The deal could get Nokia back into the enterprise market in Canada and the U.S., where, unlike other parts of the world, it has been largely absent. Of the three major wireless operators in this country, Rogers offers only one E-series phone. Bell and Telus don’t carry any.
At one point Oistamo said the partnership will be a “formidable challenge” to Waterloo, Ont.-based Research In Motion, which recently opened its own BlackBerry applications store, than to any other company. It’s a statement that Rob Helm, managing vice-president of research at Directions on Microsoft, agreed with.
“RIM is probably Microsoft’s toughest competitor in the business market,” he said, “and Office is one of the biggest clubs Microsoft can bring to the mobile enterprise market.” The alliance reflects two conflicting goals within Microsoft, he added – to get Windows Mobile into more handsets, and to sell more of the company’s signature (and lucrative) Office apps.
“This story is about Microsoft trying to expand Office as wide as possible even at the expense of its own operating system,” he concluded.
As to whether mobile businesspersons want to use productivity apps, Helm said that as more manufacturers put out large screen handsets such as Apple’s iPhone, users will be willing to do more with them. “It’s not ever going to be a matter of typing long documents,” he said, “but I think you’ll see more people doing small edits will become more common.”
Kevin Restivo, a mobility analyst at IDC Canada agreed. “It’s still very early days for enterprise applications on the mobile,” he said, “so I think the timing is great for Microsoft,” while potentially helping Nokia attract more business users.
The alliance addresses what Forrester Research sees as the evolution of enterprise mobility, said senior analyst Michele Pelino, co-author of a recent report on the future demand for mobile unified communications. Increasingly, organizations want staffers to use mobile devices to improve their output, she said, and will look for applications and platforms that give that capability.
“The focus of this [partnership] is opening up opportunities for new kinds of applications and solutions for the productivity capabilities that can be achieved over these devices,” she said.
Others are skeptical. Ron Gruia, a Toronto-based analyst who watches emerging telecom technologies for Frost and Sullivan, wondered whether Office Mobile apps will have all the features of their desktop versions. He noted that today he can’t run macros from his desktop Microsoft Excel spreadsheets on his Windows Mobile-based handset. Still, he said that if Microsoft didn’t make this move Nokia handset users would increasingly use Web-based productivity and collaboration applications.
Mark Tauschek of Info-Tech Research noted that there are a number of smartphone applications that can read and edit Microsoft Office applications. BlackBerrys come with one, he pointed out. “I don’t think it [the partnership] is that big a deal,” he concluded. Nokia E-series phones come with Quickoffice for viewing and editing Microsoft Office files. But a Nokia press spokesman said the partnership will not only create opportunity for “the complete Microsoft Office experience,” it will also be jointly designing applications “to enhance the overall mobile experience for the enterprise.”

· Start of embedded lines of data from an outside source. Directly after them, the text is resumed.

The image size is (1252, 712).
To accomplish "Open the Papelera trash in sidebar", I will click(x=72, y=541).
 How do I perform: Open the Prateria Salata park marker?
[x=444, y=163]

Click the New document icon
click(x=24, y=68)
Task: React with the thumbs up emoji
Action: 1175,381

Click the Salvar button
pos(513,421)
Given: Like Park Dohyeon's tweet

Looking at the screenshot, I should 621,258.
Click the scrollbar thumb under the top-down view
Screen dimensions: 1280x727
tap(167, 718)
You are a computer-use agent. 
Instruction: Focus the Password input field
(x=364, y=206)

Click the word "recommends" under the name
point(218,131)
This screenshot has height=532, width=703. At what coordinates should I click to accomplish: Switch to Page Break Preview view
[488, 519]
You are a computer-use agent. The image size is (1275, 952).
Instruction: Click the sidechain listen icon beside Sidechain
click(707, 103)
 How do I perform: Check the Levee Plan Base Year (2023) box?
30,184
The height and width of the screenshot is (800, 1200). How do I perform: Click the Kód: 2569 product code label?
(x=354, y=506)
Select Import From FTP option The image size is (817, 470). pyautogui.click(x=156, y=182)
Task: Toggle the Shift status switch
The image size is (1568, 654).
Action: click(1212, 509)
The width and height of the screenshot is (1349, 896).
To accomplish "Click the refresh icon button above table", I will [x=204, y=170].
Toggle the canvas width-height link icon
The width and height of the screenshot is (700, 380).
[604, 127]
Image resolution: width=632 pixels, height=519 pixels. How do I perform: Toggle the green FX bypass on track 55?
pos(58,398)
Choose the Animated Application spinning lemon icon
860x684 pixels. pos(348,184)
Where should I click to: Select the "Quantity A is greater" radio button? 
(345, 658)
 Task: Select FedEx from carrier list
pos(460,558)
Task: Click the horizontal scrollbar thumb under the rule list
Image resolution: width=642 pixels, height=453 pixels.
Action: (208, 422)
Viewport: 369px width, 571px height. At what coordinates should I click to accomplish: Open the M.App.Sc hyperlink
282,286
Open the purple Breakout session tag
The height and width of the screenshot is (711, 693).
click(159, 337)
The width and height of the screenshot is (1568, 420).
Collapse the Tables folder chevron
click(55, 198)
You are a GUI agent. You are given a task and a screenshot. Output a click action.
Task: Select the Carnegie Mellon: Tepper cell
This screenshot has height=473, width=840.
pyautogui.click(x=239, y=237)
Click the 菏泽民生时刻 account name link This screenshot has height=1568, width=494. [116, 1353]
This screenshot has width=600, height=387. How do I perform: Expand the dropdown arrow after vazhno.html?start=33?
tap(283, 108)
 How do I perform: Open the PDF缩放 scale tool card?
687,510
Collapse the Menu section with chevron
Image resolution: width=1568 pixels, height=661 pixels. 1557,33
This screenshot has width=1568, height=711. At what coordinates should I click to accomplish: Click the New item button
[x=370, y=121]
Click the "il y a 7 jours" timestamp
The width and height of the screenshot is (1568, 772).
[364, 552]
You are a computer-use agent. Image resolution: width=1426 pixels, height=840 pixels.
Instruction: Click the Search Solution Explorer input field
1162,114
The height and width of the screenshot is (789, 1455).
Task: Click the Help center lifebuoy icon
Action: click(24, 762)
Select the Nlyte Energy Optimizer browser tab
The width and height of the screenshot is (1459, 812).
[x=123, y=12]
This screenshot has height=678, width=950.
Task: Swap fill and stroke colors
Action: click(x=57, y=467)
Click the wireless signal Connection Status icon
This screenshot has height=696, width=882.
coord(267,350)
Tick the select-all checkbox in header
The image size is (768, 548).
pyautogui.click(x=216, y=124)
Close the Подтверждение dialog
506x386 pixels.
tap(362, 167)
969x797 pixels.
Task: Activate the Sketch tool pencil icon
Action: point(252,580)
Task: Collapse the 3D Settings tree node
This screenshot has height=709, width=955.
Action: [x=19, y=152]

Michael Morgan, a mobile device analyst at ABI Research, thinks Nokia will get the better of the partnership because its handset sales lag in Canada and the U.S. It began changing its enterprise strategy last September, he said, when it stopped developing its Intellisync enterprise mobile e-mail platform. At the time Nokia said its future enterprise e-mail systems will be based on platforms from Cisco, Microsoft and IBM, among others.